C’est pourquoi j’ai décidé de porter cette affaire devant la Haute Cour du Kenya - le pays dans lequel les messages qui ont incité les meurtriers de mon père ont été modérés.
Ce sont non seulement les messages en provenance d’Éthiopie qui sont modérés au Kenya, mais également les publications du reste de l’Afrique de l’Est et de toute l’Afrique australe, où vivent plus de 500 millions de personnes. Ces vies ne sont-elles pas importantes ? Toutes les vies africaines ne sont-elles pas importantes ?
Je demande à Meta de présenter des excuses publiques.
Je demande à Facebook d’investir pour prévenir ces tragédies. Je demande à la Haute Cour du Kenya d’ordonner à Facebook de réparer ses systèmes de sécurité et d’embaucher beaucoup plus de modérateurs, afin que la violence et la haine ne continuent pas à se propager.

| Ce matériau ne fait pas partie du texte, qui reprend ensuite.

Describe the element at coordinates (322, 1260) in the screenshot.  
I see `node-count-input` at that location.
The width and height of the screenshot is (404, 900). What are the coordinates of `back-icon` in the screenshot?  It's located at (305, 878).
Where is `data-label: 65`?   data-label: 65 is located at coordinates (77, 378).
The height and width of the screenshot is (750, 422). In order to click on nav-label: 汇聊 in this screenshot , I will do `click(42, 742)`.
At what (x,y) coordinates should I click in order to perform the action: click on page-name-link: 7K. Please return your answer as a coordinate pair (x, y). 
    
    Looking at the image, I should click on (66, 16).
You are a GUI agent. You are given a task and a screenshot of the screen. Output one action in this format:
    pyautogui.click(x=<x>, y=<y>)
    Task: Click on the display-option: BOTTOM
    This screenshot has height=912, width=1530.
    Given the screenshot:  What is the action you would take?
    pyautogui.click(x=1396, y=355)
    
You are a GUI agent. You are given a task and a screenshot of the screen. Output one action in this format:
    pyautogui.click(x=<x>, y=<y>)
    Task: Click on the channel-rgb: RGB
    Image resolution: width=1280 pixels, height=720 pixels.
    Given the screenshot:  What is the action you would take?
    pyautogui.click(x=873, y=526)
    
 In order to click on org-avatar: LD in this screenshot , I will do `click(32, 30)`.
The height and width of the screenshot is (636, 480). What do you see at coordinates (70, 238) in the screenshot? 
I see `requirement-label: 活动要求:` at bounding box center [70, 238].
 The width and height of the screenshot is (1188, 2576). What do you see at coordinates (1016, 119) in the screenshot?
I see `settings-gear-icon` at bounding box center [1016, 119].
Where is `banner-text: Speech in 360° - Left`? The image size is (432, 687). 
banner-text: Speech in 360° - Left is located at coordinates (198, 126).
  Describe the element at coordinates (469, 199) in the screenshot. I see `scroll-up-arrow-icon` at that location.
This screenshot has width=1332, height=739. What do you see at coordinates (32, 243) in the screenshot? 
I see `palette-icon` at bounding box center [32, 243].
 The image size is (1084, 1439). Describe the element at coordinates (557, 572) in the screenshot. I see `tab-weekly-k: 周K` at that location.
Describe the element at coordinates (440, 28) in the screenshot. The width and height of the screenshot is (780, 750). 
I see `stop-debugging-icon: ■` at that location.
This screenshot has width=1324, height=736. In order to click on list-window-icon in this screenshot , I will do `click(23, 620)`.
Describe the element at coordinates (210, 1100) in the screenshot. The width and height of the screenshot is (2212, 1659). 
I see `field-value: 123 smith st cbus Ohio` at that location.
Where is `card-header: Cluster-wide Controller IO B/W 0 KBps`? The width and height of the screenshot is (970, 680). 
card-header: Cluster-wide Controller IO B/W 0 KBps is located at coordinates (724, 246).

Enfin, je demande au tribunal de créer un fonds de restitution de 250 milliards de shillings kenyans (environ 1,5 milliard de dollars des États-Unis) pour les messages menant à la violence, et de 50 milliards de shillings kenyans (environ 335 000 dollars) supplémentaires pour les messages sponsorisés ayant le même effet.
Rien de tout cela ne ramènera mon père ni les proches de bien d’autres personnes, mais cela les aidera à reconstruire leurs vies brisées.
Après tout, ce n’est qu’une fraction des énormes profits que Facebook tire de la haine virale.
Mark Zuckerberg peut empêcher que ce qui est arrivé à mon père se produise à nouveau. Il n’en a pas fait assez, et c’est pourquoi je mène cette action, pour dire « plus jamais ».